• [YOUR GOAL]
When you reach the line containing "The width and height of the screenshot is (1464, 766)." in the data below, begin returning lines exactly as written, and stop once the line containing "Save the page to Pocket icon" has been returned.

--------------------------------------------------

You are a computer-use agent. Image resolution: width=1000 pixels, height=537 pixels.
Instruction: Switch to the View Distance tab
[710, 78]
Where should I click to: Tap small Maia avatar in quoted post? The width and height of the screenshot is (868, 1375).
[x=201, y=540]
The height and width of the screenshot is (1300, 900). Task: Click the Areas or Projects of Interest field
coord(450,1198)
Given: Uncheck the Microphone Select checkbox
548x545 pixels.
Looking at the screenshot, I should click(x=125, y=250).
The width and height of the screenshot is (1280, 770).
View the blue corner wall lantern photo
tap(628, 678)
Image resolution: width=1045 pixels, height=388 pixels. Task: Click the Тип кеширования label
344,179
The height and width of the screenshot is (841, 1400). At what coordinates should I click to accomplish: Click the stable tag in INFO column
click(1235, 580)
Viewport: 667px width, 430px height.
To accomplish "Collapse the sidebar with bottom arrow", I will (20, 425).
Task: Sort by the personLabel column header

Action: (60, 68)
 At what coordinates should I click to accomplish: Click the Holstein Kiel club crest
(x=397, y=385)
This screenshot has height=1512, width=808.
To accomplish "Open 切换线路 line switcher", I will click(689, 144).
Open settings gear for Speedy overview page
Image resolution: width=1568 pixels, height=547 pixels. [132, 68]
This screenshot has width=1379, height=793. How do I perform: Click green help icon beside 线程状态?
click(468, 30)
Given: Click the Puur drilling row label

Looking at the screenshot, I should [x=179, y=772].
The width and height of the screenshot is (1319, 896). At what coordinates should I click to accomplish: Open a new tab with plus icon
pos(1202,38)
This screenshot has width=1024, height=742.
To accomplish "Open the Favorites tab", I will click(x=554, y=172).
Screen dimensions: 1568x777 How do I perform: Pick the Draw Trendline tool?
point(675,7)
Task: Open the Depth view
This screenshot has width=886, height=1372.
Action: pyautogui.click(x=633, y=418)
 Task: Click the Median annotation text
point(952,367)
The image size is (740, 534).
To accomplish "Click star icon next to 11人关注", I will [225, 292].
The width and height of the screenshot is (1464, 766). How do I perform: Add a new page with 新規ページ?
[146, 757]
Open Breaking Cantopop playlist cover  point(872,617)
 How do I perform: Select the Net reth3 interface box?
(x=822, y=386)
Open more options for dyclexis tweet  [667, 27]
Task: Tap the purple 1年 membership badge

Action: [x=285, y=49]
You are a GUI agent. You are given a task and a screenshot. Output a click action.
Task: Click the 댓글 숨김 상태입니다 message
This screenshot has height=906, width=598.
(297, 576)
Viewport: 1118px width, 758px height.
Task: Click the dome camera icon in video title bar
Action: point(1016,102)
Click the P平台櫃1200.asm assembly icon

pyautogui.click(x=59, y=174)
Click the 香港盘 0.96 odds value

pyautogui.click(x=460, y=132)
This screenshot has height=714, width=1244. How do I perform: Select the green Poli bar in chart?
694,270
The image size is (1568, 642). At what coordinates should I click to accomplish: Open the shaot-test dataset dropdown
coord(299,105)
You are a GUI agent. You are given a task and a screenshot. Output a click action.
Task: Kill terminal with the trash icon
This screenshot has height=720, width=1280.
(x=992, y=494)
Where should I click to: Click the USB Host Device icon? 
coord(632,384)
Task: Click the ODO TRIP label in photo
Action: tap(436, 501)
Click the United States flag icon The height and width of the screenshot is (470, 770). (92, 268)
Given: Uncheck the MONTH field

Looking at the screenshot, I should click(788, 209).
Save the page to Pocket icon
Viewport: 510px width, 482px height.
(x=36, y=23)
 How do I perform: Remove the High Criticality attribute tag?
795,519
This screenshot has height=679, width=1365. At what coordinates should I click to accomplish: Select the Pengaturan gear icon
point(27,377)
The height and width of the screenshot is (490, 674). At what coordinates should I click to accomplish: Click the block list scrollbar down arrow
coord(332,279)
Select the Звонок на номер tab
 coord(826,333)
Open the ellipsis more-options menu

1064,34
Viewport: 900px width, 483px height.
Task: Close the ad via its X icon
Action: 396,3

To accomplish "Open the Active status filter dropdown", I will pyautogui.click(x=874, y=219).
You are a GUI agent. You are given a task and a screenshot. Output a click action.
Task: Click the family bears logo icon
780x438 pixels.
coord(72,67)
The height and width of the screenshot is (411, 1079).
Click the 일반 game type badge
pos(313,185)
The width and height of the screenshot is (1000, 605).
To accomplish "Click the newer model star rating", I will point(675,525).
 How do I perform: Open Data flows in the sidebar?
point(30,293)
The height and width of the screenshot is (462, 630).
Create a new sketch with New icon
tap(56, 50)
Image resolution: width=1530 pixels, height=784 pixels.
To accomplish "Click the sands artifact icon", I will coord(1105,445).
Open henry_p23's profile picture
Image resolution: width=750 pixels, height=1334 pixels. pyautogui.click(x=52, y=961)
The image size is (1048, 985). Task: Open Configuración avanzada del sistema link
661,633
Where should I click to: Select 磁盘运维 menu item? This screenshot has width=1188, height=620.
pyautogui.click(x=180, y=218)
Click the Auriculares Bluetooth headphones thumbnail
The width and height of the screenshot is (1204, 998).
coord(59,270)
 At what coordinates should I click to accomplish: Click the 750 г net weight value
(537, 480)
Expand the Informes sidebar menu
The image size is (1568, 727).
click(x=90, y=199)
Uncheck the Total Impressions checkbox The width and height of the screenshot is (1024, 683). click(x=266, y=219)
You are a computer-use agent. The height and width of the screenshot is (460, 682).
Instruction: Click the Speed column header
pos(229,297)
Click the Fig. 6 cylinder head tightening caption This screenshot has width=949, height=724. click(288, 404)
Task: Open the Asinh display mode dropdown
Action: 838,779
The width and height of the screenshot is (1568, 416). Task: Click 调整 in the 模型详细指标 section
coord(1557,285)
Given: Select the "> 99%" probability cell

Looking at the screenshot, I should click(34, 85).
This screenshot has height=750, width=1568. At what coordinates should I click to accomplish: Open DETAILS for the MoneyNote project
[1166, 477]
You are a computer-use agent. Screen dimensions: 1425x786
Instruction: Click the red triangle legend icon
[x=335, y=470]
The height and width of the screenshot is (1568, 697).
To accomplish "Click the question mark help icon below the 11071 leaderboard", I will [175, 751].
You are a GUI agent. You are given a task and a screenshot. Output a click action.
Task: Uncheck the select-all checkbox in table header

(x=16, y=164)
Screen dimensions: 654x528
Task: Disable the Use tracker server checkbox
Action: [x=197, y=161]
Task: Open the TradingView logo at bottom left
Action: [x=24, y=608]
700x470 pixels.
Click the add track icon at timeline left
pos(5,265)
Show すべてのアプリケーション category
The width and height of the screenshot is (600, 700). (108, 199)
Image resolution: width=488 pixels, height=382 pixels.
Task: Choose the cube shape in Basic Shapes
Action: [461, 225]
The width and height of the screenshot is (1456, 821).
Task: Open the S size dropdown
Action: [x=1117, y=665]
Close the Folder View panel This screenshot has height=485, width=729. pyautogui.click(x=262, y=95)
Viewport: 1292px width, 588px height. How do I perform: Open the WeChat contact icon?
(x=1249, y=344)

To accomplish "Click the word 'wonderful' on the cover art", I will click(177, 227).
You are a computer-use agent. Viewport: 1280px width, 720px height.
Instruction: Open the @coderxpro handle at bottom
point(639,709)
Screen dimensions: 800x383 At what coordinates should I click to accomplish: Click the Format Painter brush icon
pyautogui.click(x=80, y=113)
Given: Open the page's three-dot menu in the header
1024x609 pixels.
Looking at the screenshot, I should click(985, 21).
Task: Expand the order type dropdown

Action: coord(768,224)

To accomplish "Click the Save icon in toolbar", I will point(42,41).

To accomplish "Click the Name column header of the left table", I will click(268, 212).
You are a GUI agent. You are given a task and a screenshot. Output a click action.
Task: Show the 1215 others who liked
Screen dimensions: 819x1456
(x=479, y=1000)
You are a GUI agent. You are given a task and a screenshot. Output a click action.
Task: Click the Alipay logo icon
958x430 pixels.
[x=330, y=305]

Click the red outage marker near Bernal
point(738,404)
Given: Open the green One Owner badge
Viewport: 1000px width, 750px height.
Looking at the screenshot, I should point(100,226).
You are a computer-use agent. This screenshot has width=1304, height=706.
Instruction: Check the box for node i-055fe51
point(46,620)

--------------------------------------------------

• [FINISHED TASK]
The width and height of the screenshot is (1464, 766). How do I perform: Add a new page with 新規ページ?
[146, 757]
Open Breaking Cantopop playlist cover  point(872,617)
 How do I perform: Select the Net reth3 interface box?
(x=822, y=386)
Open more options for dyclexis tweet  [667, 27]
Task: Tap the purple 1年 membership badge

Action: [x=285, y=49]
You are a GUI agent. You are given a task and a screenshot. Output a click action.
Task: Click the 댓글 숨김 상태입니다 message
This screenshot has height=906, width=598.
(297, 576)
Viewport: 1118px width, 758px height.
Task: Click the dome camera icon in video title bar
Action: point(1016,102)
Click the P平台櫃1200.asm assembly icon

pyautogui.click(x=59, y=174)
Click the 香港盘 0.96 odds value

pyautogui.click(x=460, y=132)
This screenshot has height=714, width=1244. How do I perform: Select the green Poli bar in chart?
694,270
The image size is (1568, 642). At what coordinates should I click to accomplish: Open the shaot-test dataset dropdown
coord(299,105)
You are a GUI agent. You are given a task and a screenshot. Output a click action.
Task: Kill terminal with the trash icon
This screenshot has height=720, width=1280.
(x=992, y=494)
Where should I click to: Click the USB Host Device icon? 
coord(632,384)
Task: Click the ODO TRIP label in photo
Action: tap(436, 501)
Click the United States flag icon The height and width of the screenshot is (470, 770). (92, 268)
Given: Uncheck the MONTH field

Looking at the screenshot, I should click(788, 209).
Save the page to Pocket icon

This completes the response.